One of the questions that’s likely to be asked in tonight’s Channel 4 environment leader’s debate is about the target date by which the UK should reach net zero greenhouse gas emissions. In the summer the government legislated for 2050. In September Liberal Democrat conference voted for our policy paper Tackling the Climate Emergency, which argued for 2045. The Labour conference voted for 2030 (though that’s not in their manifesto). The Green Party has gone for 2030, and Extinction Rebellion campaigns for 2025. 

Against these targets, our policy can look rather cautious. 2045 seems like a long way away; doesn’t that mean that government will do nothing until a few years beforehand and then rush to hit it? I’m sure Lib Dem Voice readers know what’s wrong with that argument – although this was the approach that a Conservative minister genuinely suggested to Ed Davey when we were in government.

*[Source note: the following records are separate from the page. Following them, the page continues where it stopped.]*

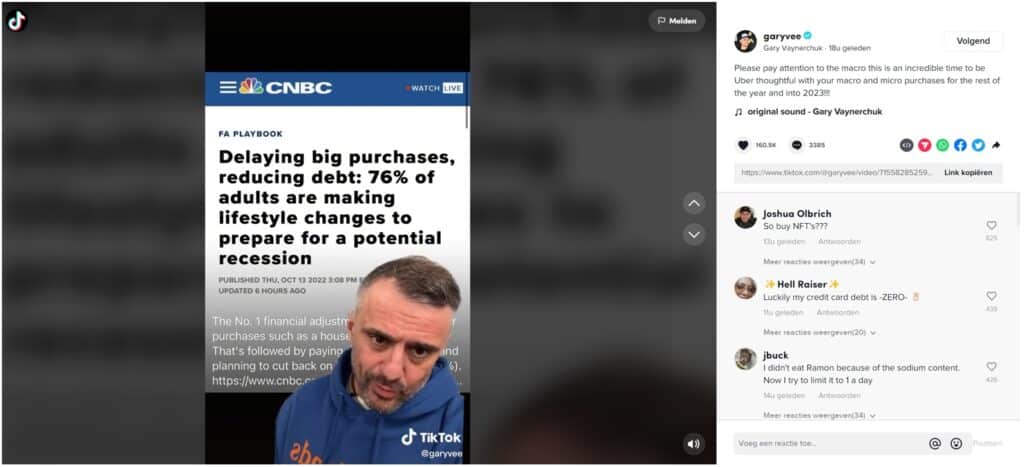Open the emoji picker icon
The width and height of the screenshot is (1024, 467).
pyautogui.click(x=956, y=443)
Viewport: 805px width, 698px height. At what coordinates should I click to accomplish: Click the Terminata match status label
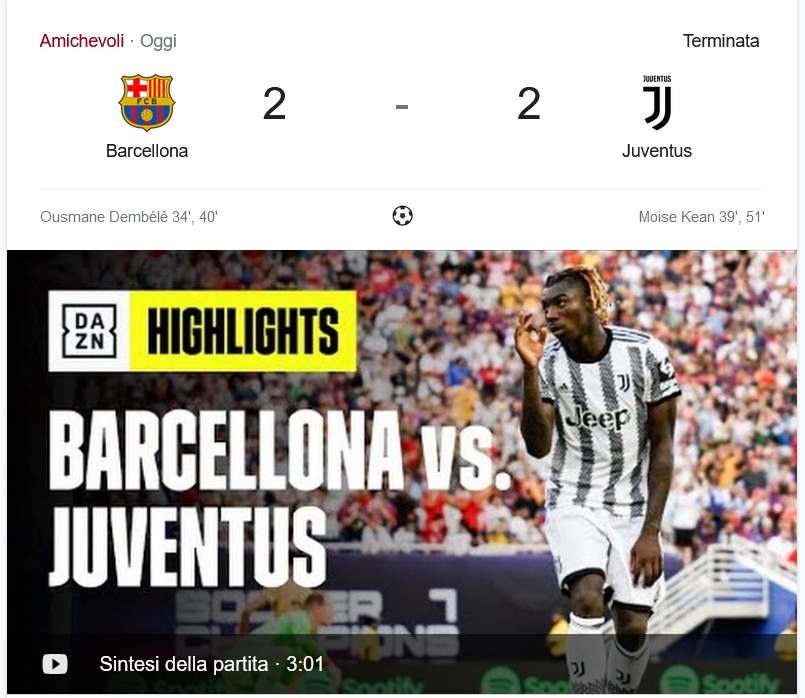click(x=721, y=41)
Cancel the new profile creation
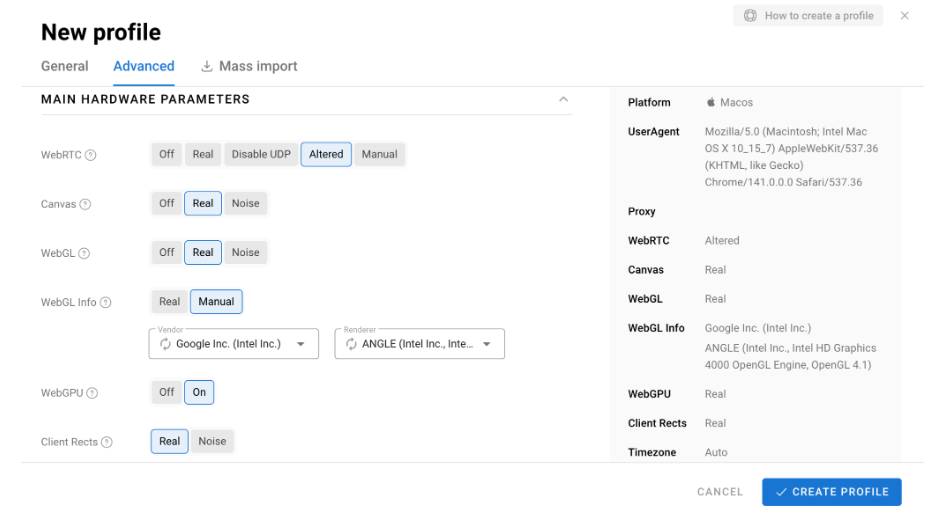The height and width of the screenshot is (520, 945). click(x=720, y=492)
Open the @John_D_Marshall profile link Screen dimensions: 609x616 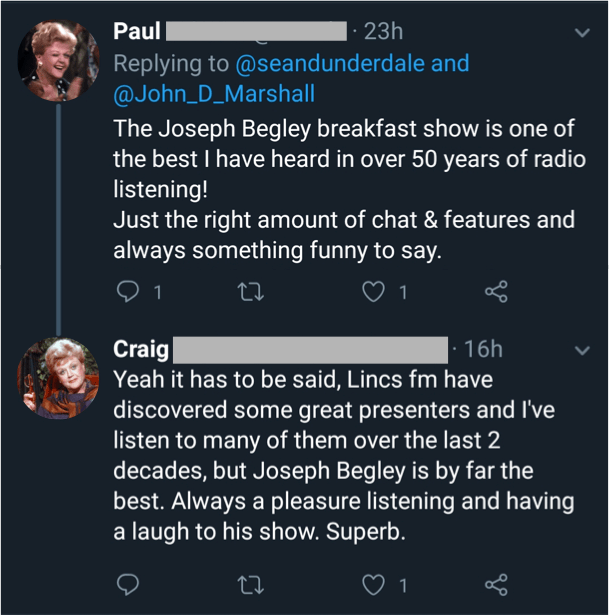tap(213, 94)
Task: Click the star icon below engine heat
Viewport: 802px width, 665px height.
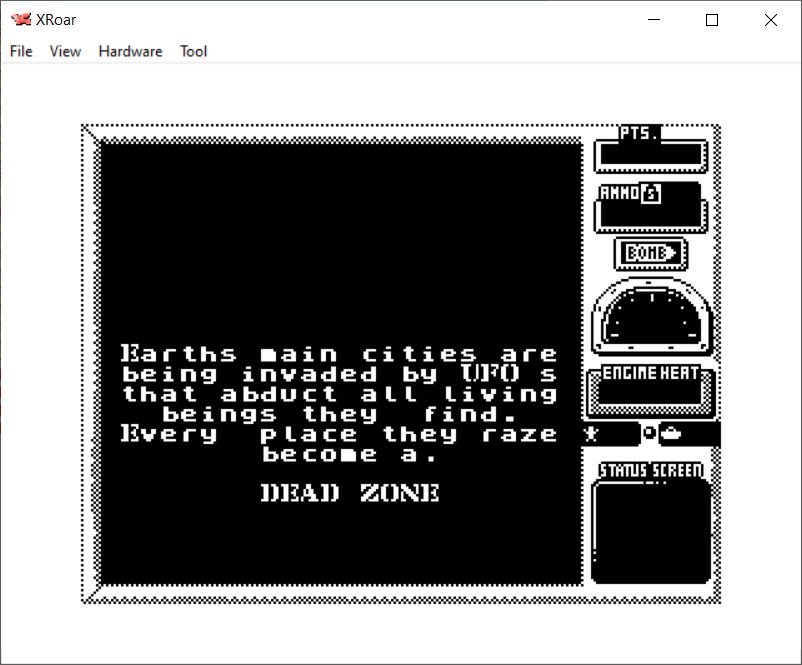Action: coord(591,434)
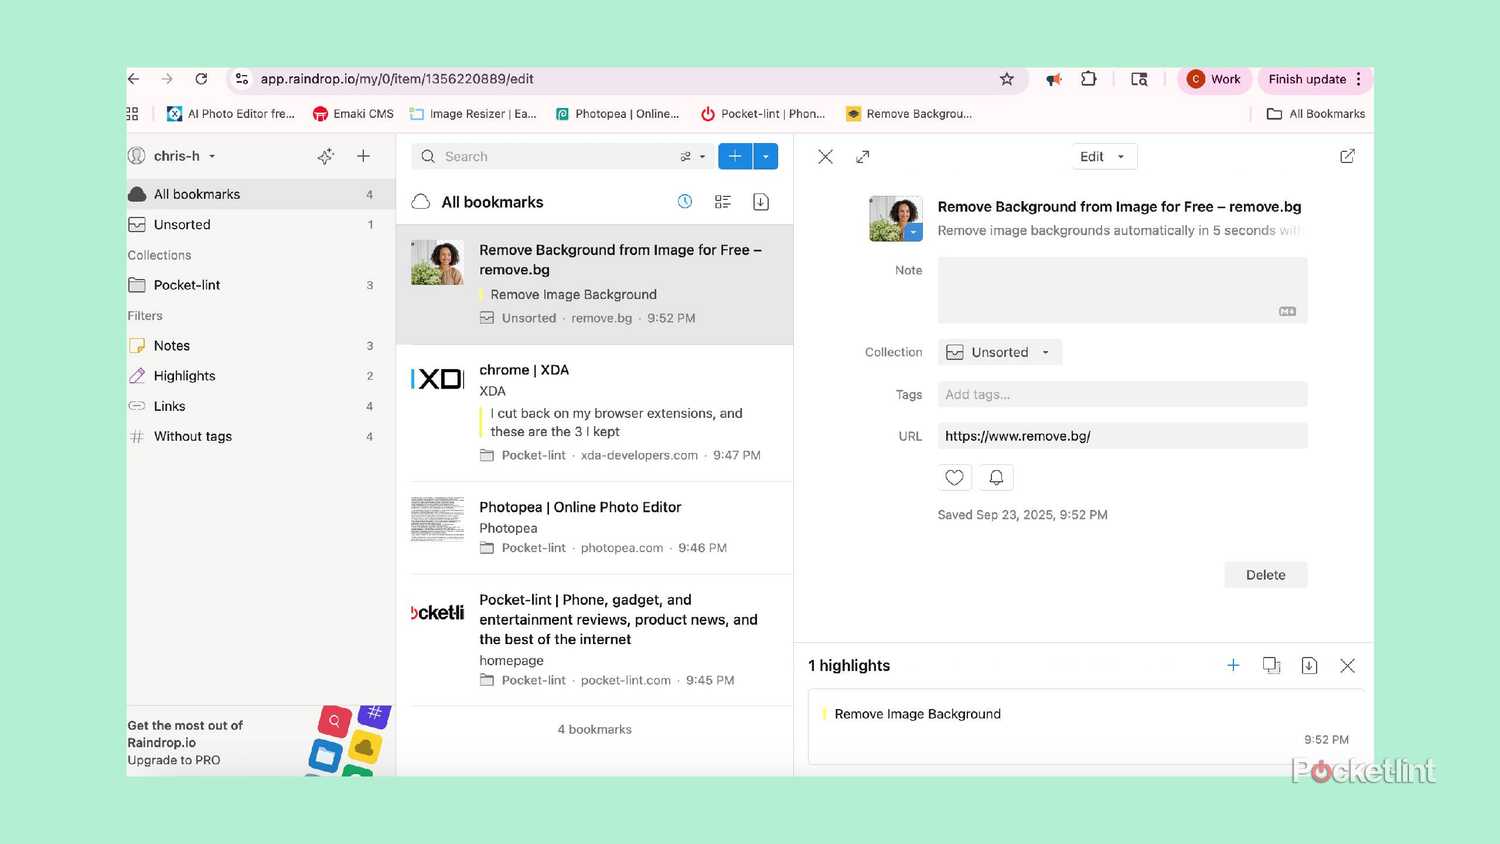The height and width of the screenshot is (844, 1500).
Task: Open the Edit mode dropdown
Action: (1102, 157)
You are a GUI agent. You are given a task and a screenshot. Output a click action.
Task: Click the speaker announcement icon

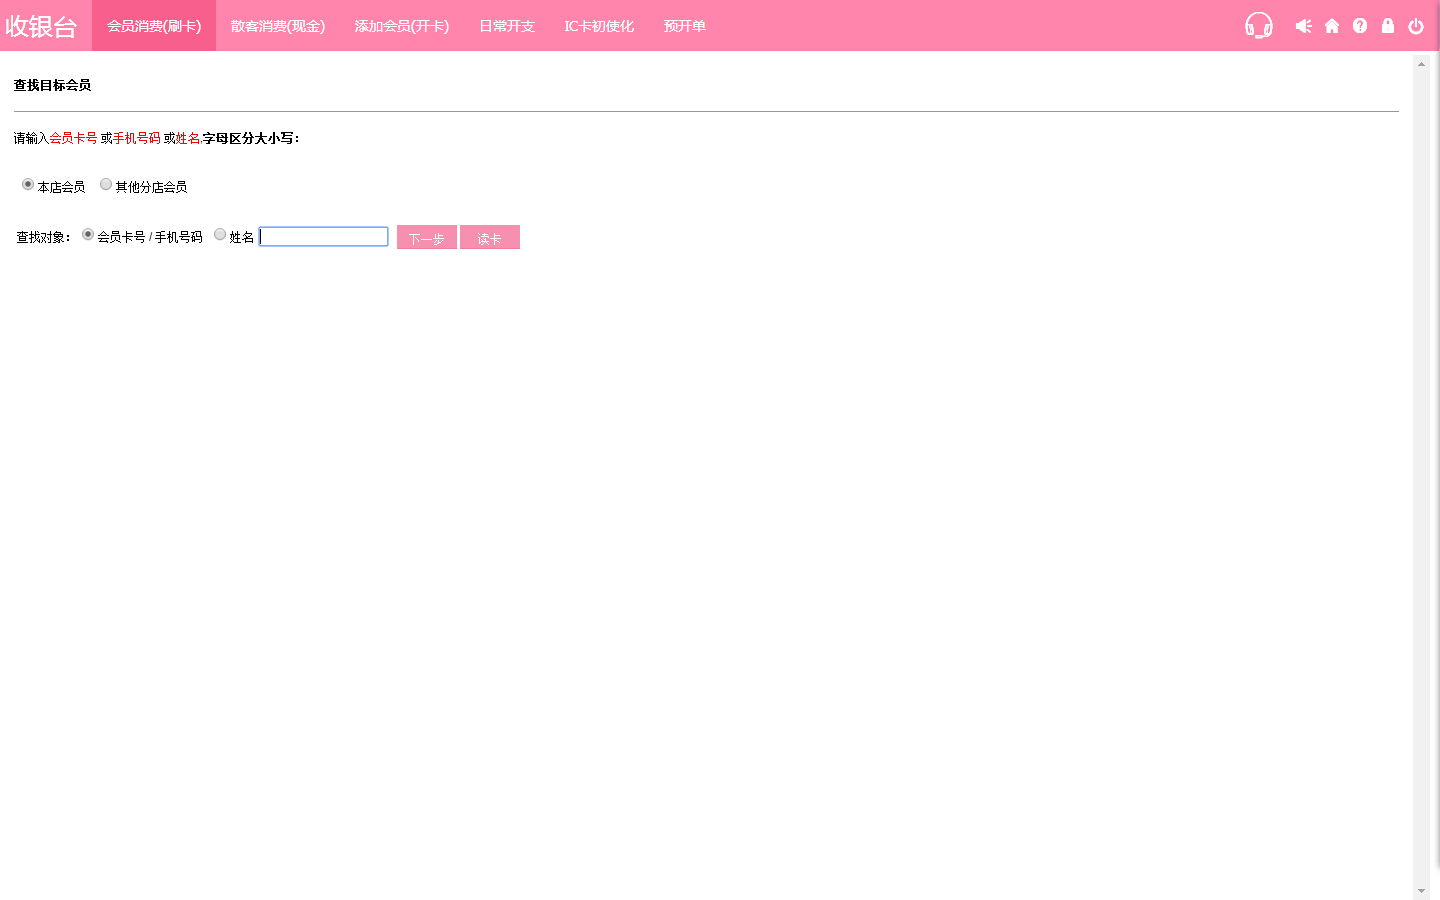(1303, 26)
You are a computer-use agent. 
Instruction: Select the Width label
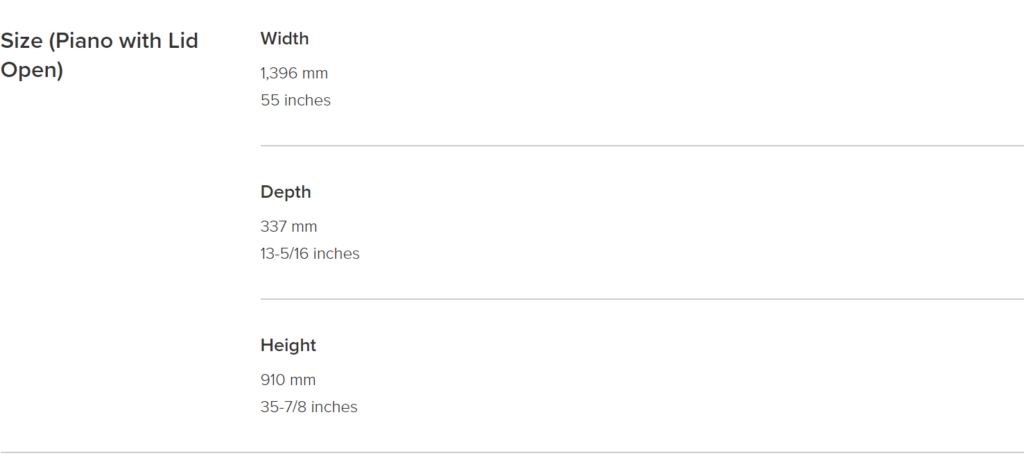click(x=284, y=39)
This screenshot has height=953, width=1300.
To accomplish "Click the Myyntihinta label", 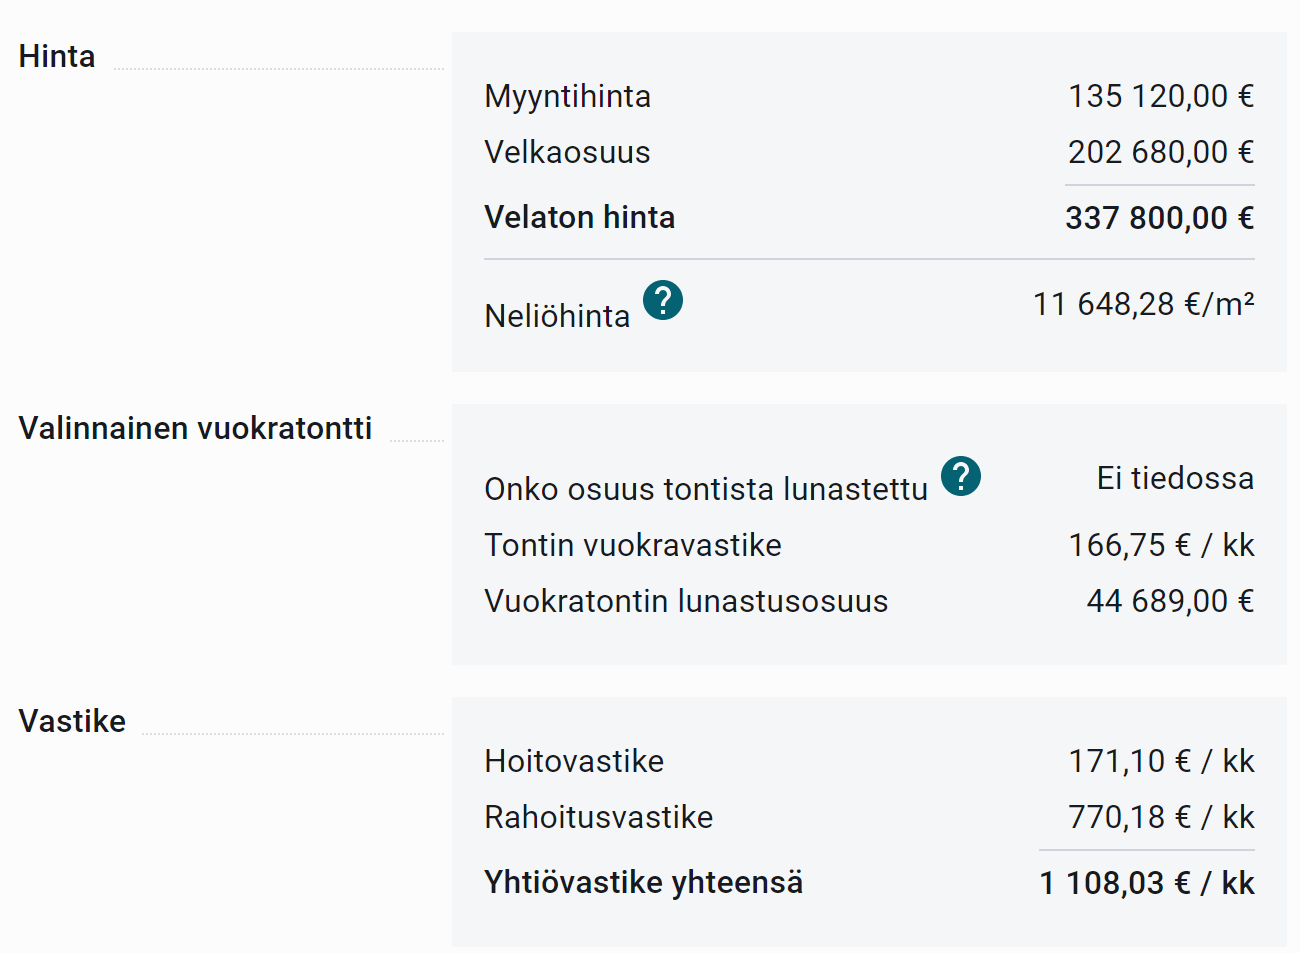I will pyautogui.click(x=567, y=97).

Arguing over the net zero target date in isolation is simplistic and misleading. In reality, reaching net zero will require enormous effort, stretching over decades and affecting all sectors of the economy; it’s not something you can leave to the last moment. The real debate we need to have is over how we plan to meet the target; what’s the policy programme that cuts emissions fast where we know how to, and lays the foundations for progress where we don’t yet know the right solutions? And when you start to think about what’s needed for electricity, heating, transport, aviation, industry, farming and land use – and how you persuade people to change the way they live their lives, because it isn’t only about government action – you start to understand why near-term targets like 2025 or 2030 are an unrealisable fantasy.

Liberal Democrats set out, in our policy paper and in the manifesto, how we can make rapid progress in cutting emissions from power generation, through accelerating the uptake of renewables, and in heat in buildings, through a massive energy efficiency programme. Between them we think we can cut UK emissions by more than half over ten years.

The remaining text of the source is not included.